Encouraging women to scrutinize ingredients
In Fall 2010, I took a class called Social Impact by Design. During the second half of the semester, each of us worked on an 8-week research and design project with the goal of sparking positive social impact. My project encouraged young women to pay attention to the ingredients in their personal care products and consider the benefits of choosing products without unhealthy chemicals. My goal was to empower young women by helping them question product claims and pointing them toward resources to find out more.
Step 1: Researching existing resources
There were many in-depth resources available for women who already wanted to buy health products, but not many aimed at raising awareness of the issue or specifically for young women.

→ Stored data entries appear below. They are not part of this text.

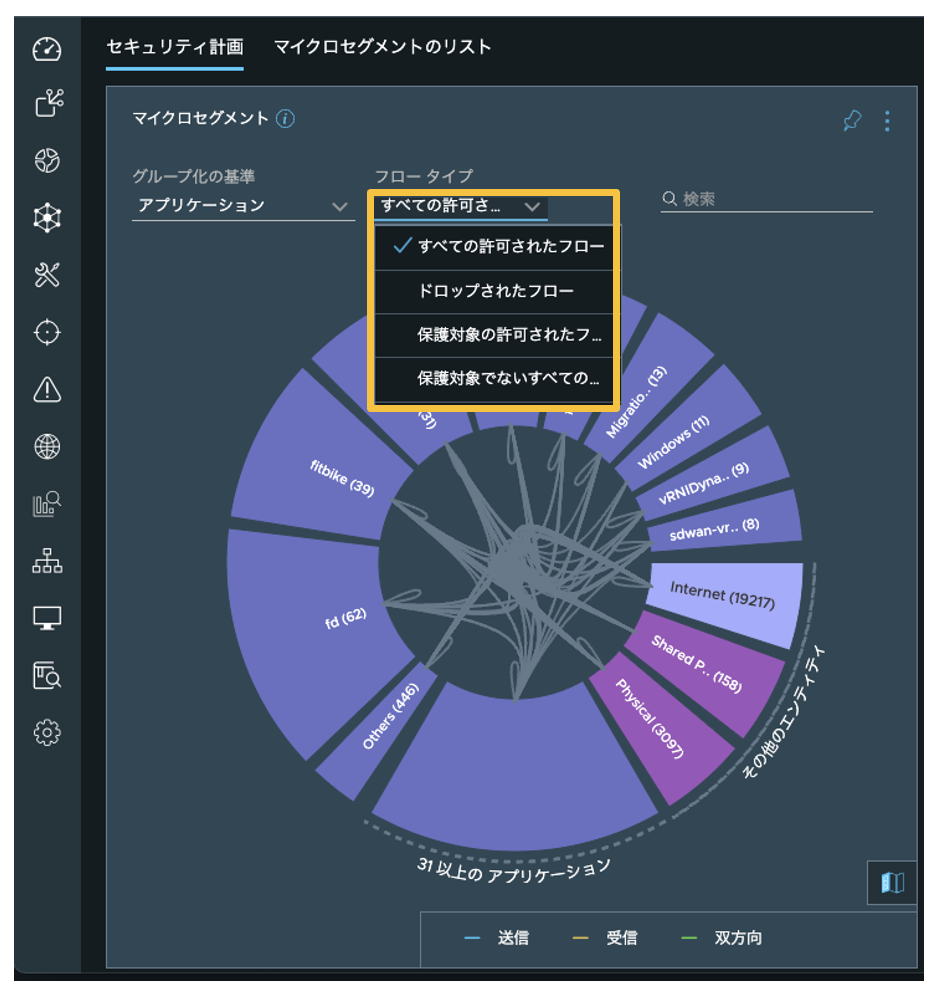Image resolution: width=948 pixels, height=1004 pixels.
Task: Collapse the フロー タイプ dropdown
Action: 460,206
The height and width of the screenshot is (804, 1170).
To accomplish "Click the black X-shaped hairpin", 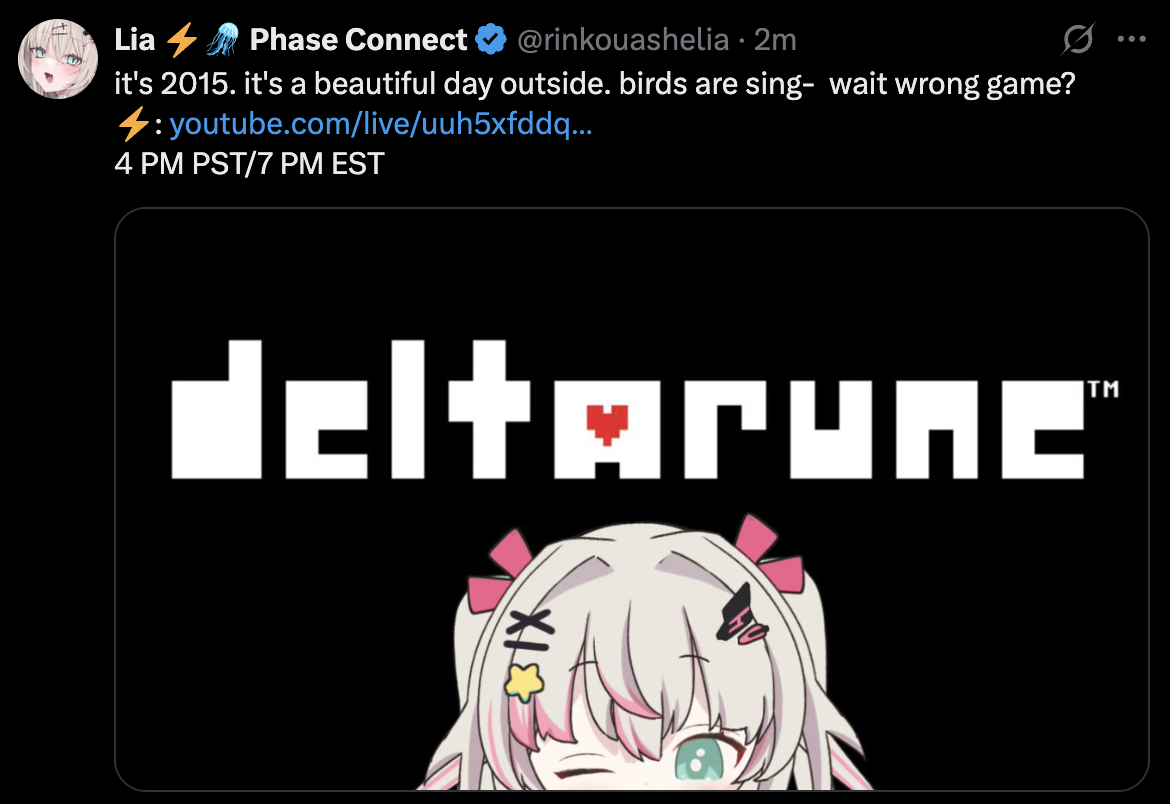I will point(528,630).
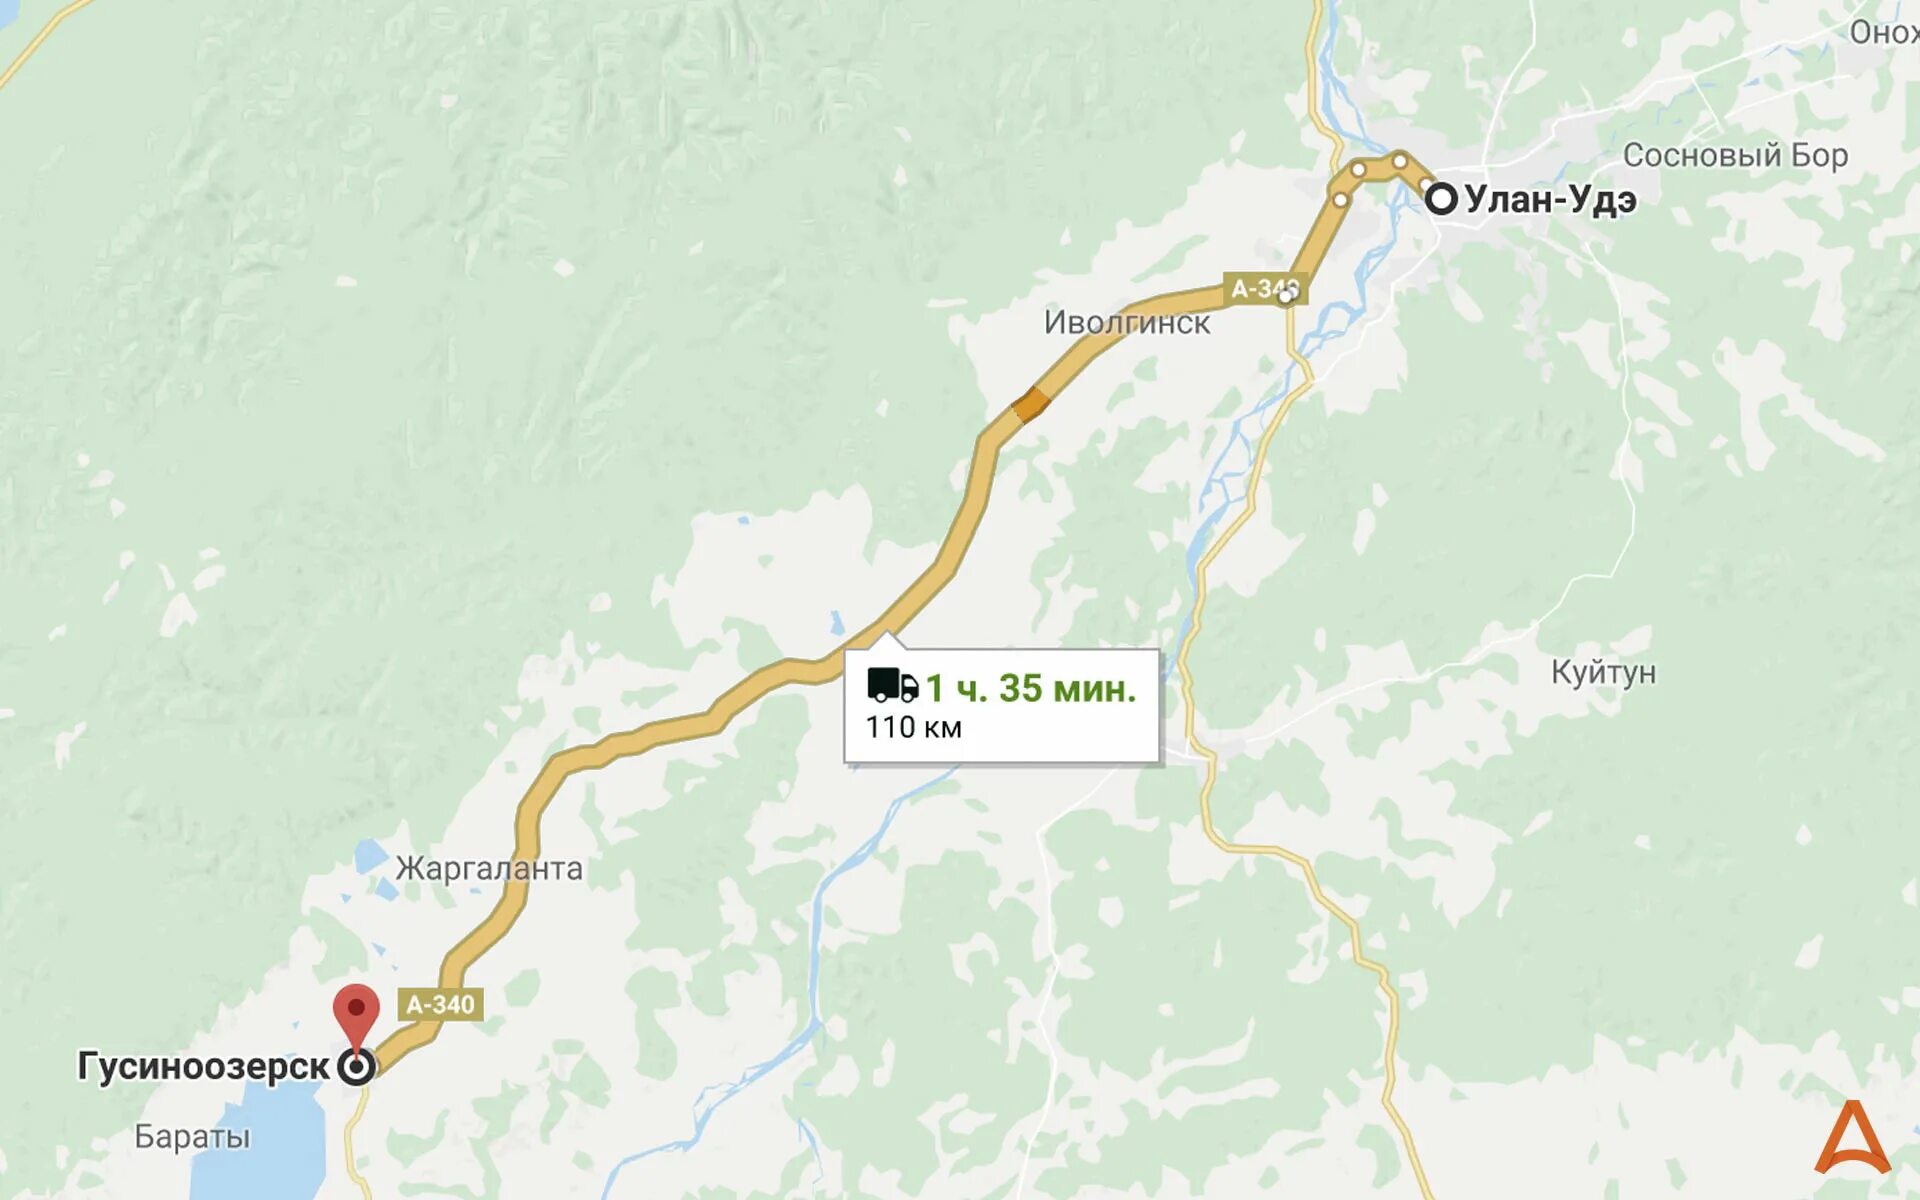Click the Жаргаланта town label
Viewport: 1920px width, 1200px height.
(489, 868)

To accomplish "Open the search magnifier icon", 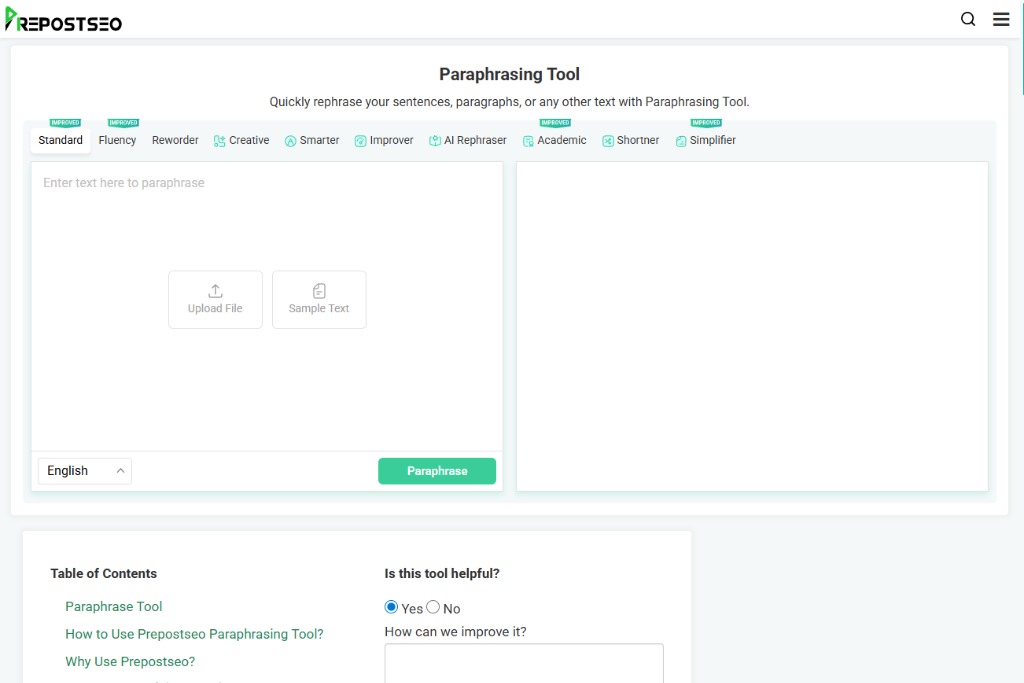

Step 2: Identifying barriers to buying non-toxic products
My survey was taken by 31 undergraduate women. The chart below shows the reasons respondents gave for not buying natural personal care products. I chose to focus on 2 barriers: overcoming uncertainty about what's natural, and the barrier of under-consideration.
Step 2: Photo exercise and interviews
Next, I had 3 freshman women take photos of their products at home and come in for an interview. I found that young women hardly ever look at the ingredients in their personal care products, and if they do, they don't know which ingredients are toxic and which are healthy. In addition, the women are very trusting of product claims, even meaningless ones like "all-natural."
Step 3: Ideation
I sketched out ideas for ways to draw attention to the issue, as well as ideas for helping young women identify which ingredients were toxic.
Step 4: Paper prototyping
I showed paper prototypes to young women with various ideas. The idea that was best received was to have an "appearing mirror message"—a provocative question which would appear and disappear as someone stepped closer to it.
Part 1: An appearing mirror message, to pique curiosity and lead viewers to a website
Part 2: A website with in-depth information about the issue and ways to take action (visit the actual website, www.whatsinmyproducts.com)
Part 3: A wallet-sized card containing 20 ingredients to avoid, called the "Terrible Twenty,"available for download from the website.